Structure of the autonomic nervous system The autonomic nervous system is divided into sympathetic, parasympathetic and metasympathetic divisions. The central part is formed by the bodies of neurons lying in the spinal cord and brain. These clusters of nerve cells are called autonomic nuclei (sympathetic and parasympathetic).

Department of Normal Physiology named after N.Yu. Belenkova Nizhny Novgorod State Medical Academy

Associate Professor Ph.D.

Prodius Petr Anatolievich

Lecture outline

1. The doctrine of higher nervous activity.

2. Classification of unconditioned and conditioned reflexes.

3. Conditions for the development of a conditioned reflex.
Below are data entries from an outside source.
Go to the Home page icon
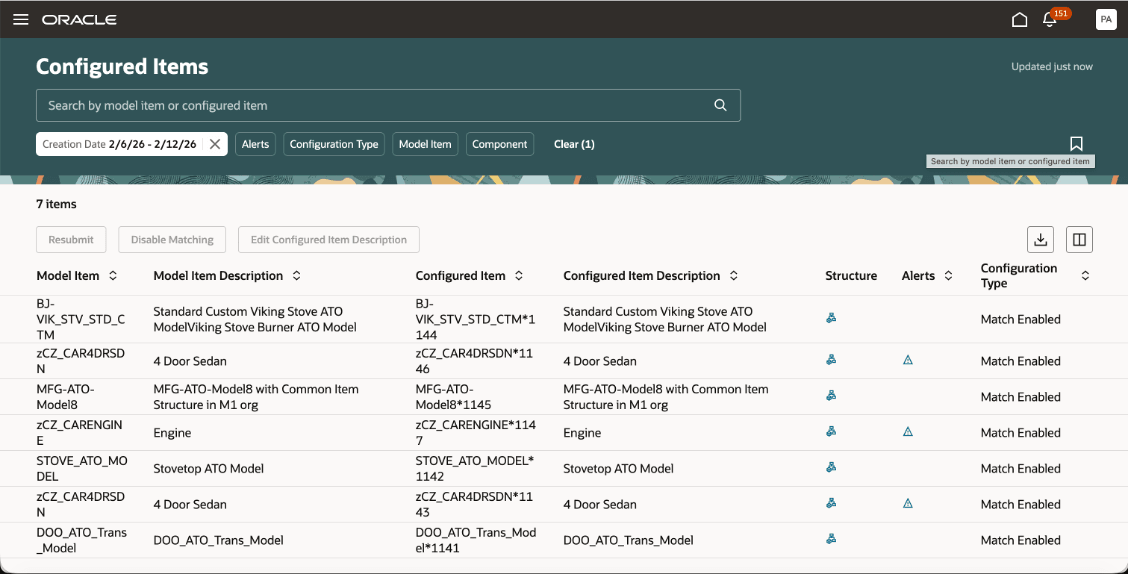The height and width of the screenshot is (574, 1128). point(1019,20)
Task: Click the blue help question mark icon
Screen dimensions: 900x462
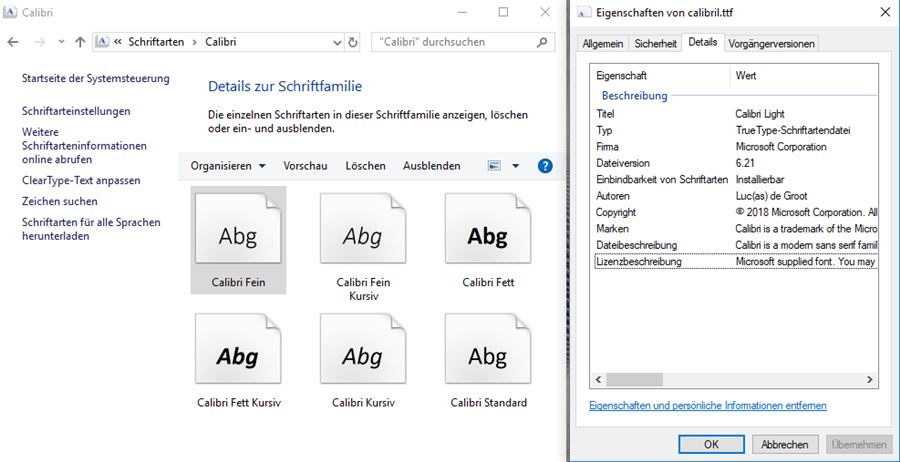Action: click(x=545, y=166)
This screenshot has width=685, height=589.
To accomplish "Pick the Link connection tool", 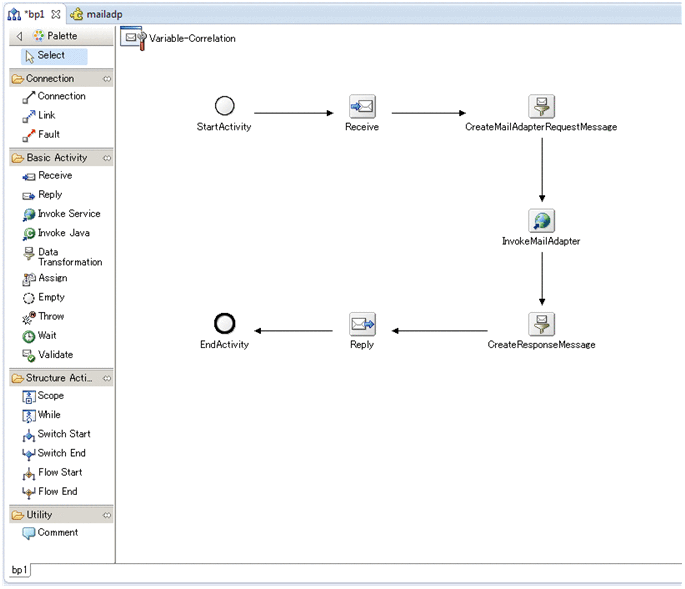I will 46,116.
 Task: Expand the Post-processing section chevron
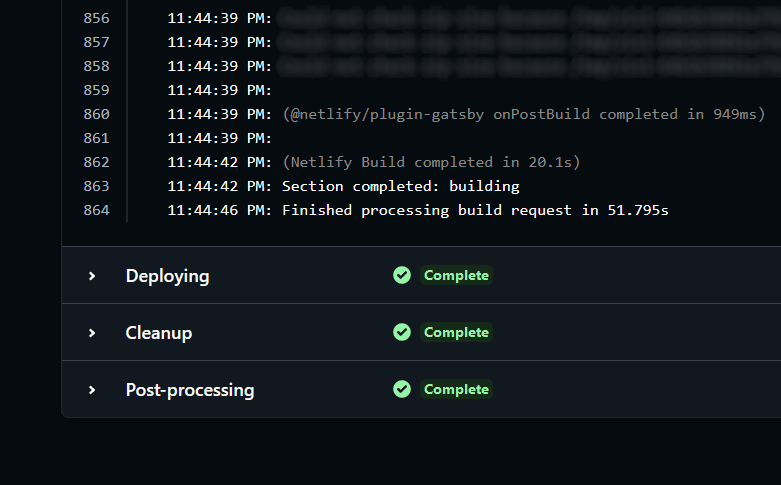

Stages of formation of a conditioned reflex.

4. Mechanism of formation of temporary connection.

5. Dynamic stereotype.

6. Inhibition of conditioned reflexes.

7. The concept of signaling systems.

8. Types of higher nervous activity.

The doctrine of higher nervous activity

I.P. Pavlov divided behavior into lower (LNA) and higher nervous activity (HNA).

NND is a set of unconditioned reflexes that ensures the coordinated activity of all its systems and is aimed at maintaining homeostasis

VND is an integrative activity of the higher departments of the central nervous system, ensuring individual behavioral adaptation of humans and animals to changing conditions of the external and internal environment.

To study GNI, I.P. Pavlov developed the method of conditioned reflexes.

I.P. Pavlov introduced the term GNI as the equivalent of mental

ical activities.

Unconditioned and conditioned reflex

Unconditioned reflex– a constant, species-specific, stereotypical, genetically fixed reaction of the body to external or internal changes carried out with the participation of the central nervous system.

Example - Salivation in response to irritation of the oral cavity by food.

Conditioned reflex- a reaction of the body to a stimulus developed in ontogenesis that was previously indifferent to this reaction.

Example - Salivation by the sight and smell of food.

Based on the principle of biological significance:

Food - salivation;

Defensive – withdrawing a limb;

Sexual - choice of partner;

Parental - feeding offspring;

Gaming - ;

Indicative – indicative reflex;

Classification of unconditioned reflexes according to I.P. Pavlov

Based on the principle of the level of closure in the central nervous system:

Simple (spinal) – knee reflex;

Complicated (bulbar) - salivary -

ny reflex;

Complex (mesencephalic) - pupillary reflex;

The most complex (subcortical-cortical) – food-procuring instinct

Conditions for the development of a conditioned reflex

1 . Combination of indifferent, in the future

conditioned signal, with unconditional reinforcement.